Is there a connection between aspirin allergy and food intolerance?

In this video, we look at a research article that investigates if there is a connection between people with aspirin sensitivity and high salicylate food reactions. 44% of patients screened who have had hives or asthma from aspirin reaction also declare sensitivity to foods high in natural salicylates (natural aspirin compounds). Symptoms manifest as respiratory issues, urticaria (hives and skin issues), Oral Allergy Syndrome, throat swelling, flushing, and general feeling of being unwell. Many patients reacted to more than just one food. My video breaks down the data and I even made charts for you!

Article: George, R et al. Frequency of reactions to foods containing natural salicylates in aspirin sensitive patientsJournal of Allergy and Clinical Immunology. 2000; 105(1):S135. doi: https://doi.org/10.1016/S0091-6749(00)90837-6. Read conference summary: https://www.jacionline.org/action/showPdf?pii=S0091-6749%2800%2990837-6.

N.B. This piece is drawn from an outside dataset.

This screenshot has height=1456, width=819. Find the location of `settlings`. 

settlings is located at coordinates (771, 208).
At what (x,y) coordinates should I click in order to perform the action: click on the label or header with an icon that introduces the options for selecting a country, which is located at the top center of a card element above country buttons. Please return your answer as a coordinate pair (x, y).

Patients were selected to participate based on them having an aspirin reaction and asthma or urticaria in the same event. Then the 34 selected participants were asked if they’ve had reactions to a list of high salicylate fruits. After the questionnaire, they were divided into six groups based on their symptoms: Respiratory, Urticaria, Throat Swelling, Oral Allergy Syndrome, Flushing or ill-feeling, and Asymptomatic. 15 out of 34 patients had food reactions.

The next few charts show which groups reacted to which foods. These are not limited to one reaction per person. Many people reacted to two or more foods.

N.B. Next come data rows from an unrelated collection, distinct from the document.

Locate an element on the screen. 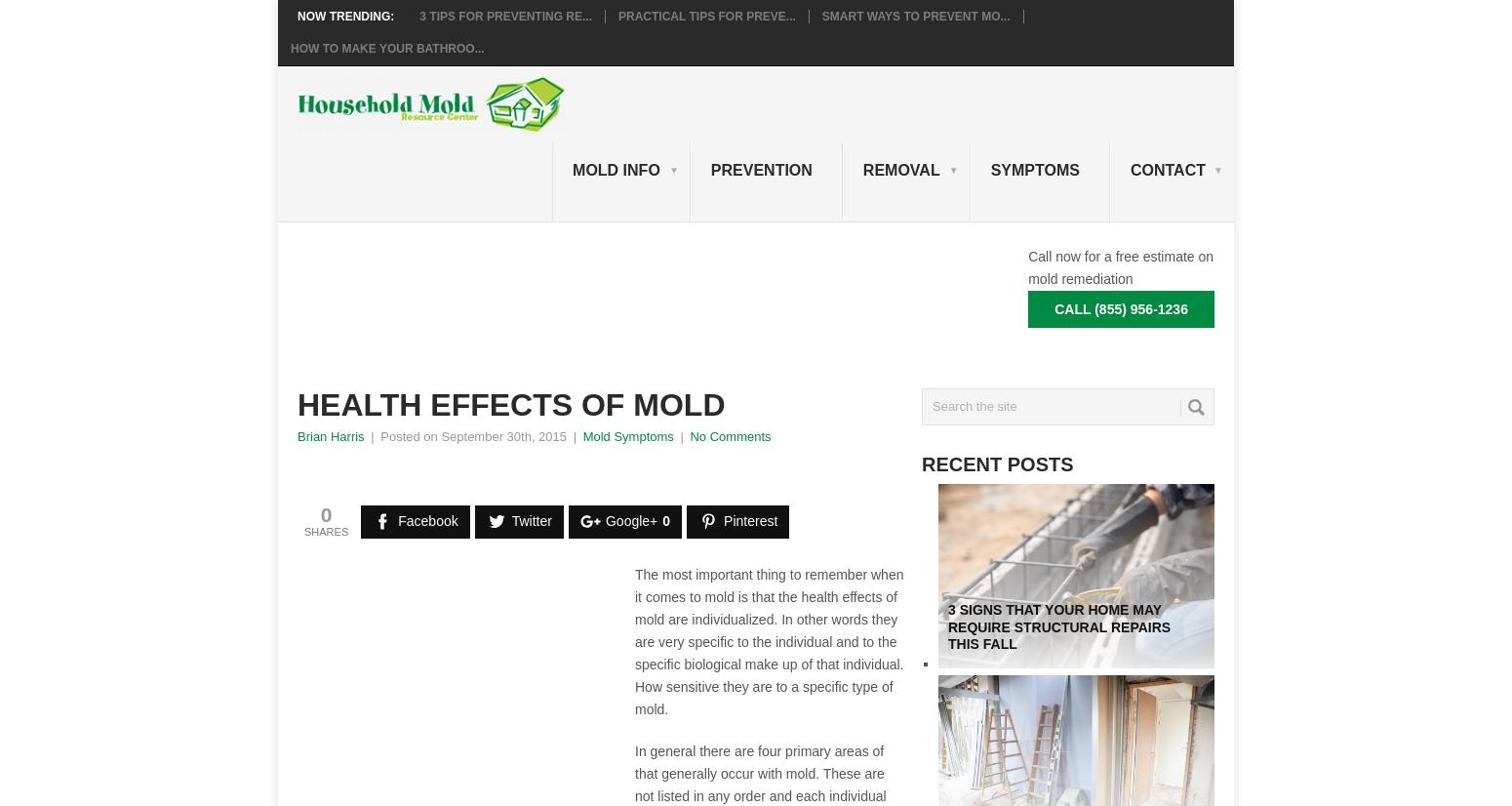  'Call (855) 956-1236' is located at coordinates (1120, 308).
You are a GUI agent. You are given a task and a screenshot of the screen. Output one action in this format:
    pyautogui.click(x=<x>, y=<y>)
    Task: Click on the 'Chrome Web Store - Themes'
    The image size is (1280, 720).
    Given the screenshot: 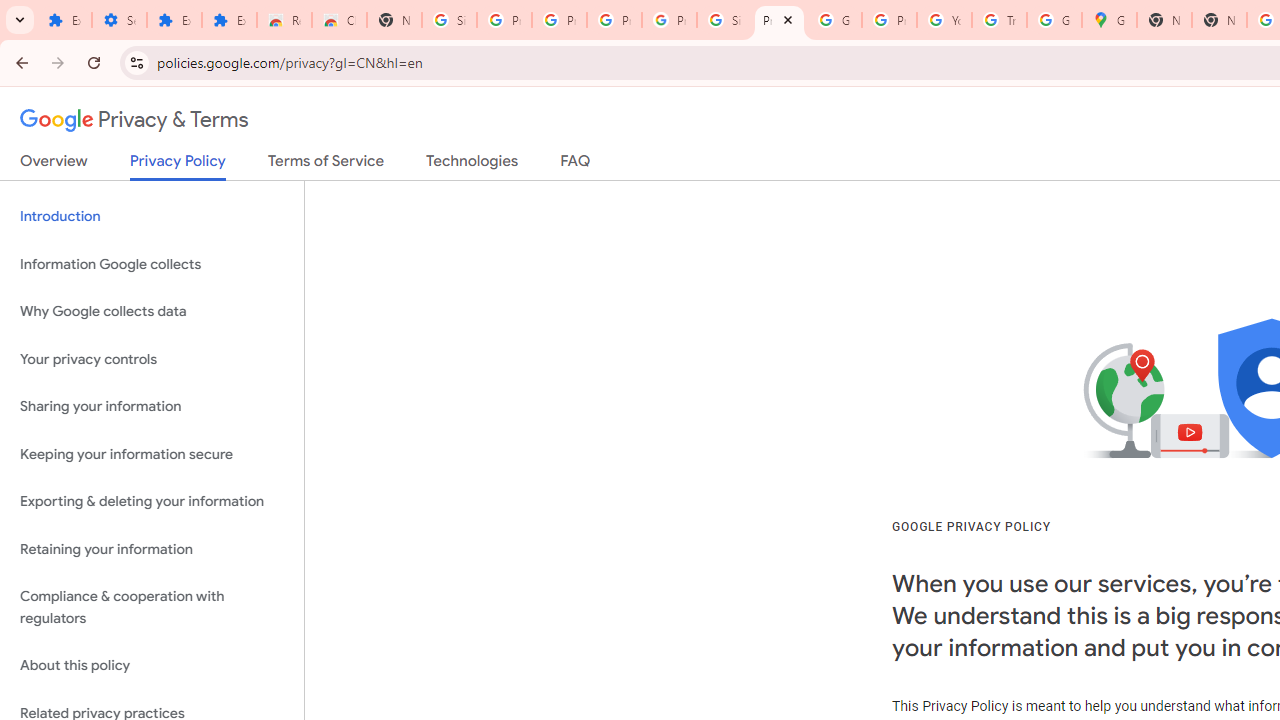 What is the action you would take?
    pyautogui.click(x=339, y=20)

The respiratory group had five people with reactions to apricots, cherries, grapes/raisins, oranges, strawberries, and tomatoes.

The second group, with an urticaria response, had 2 patients react to oranges, strawberries, and tomatoes. The third group had mouth swelling to almonds (3 people).

The fourth group, Oral Allergy Syndrome, had three people several reactions including foods like oranges, peaches, raspberries, strawberries, pickles, and tomatoes. The last symptomatic group, with flushing or generally ill-feeling, had two people reacted to apricots and tomatoes

Here is a summary of all the food reactions by symptoms. Again, there were 15 people showing on this table, so many reactions per person.

Other notes to consider is that this was a phone survey, patient-driven data with a small sample size. It was completed as a feasibility study to launch a more robust and thorough clinical study in the future.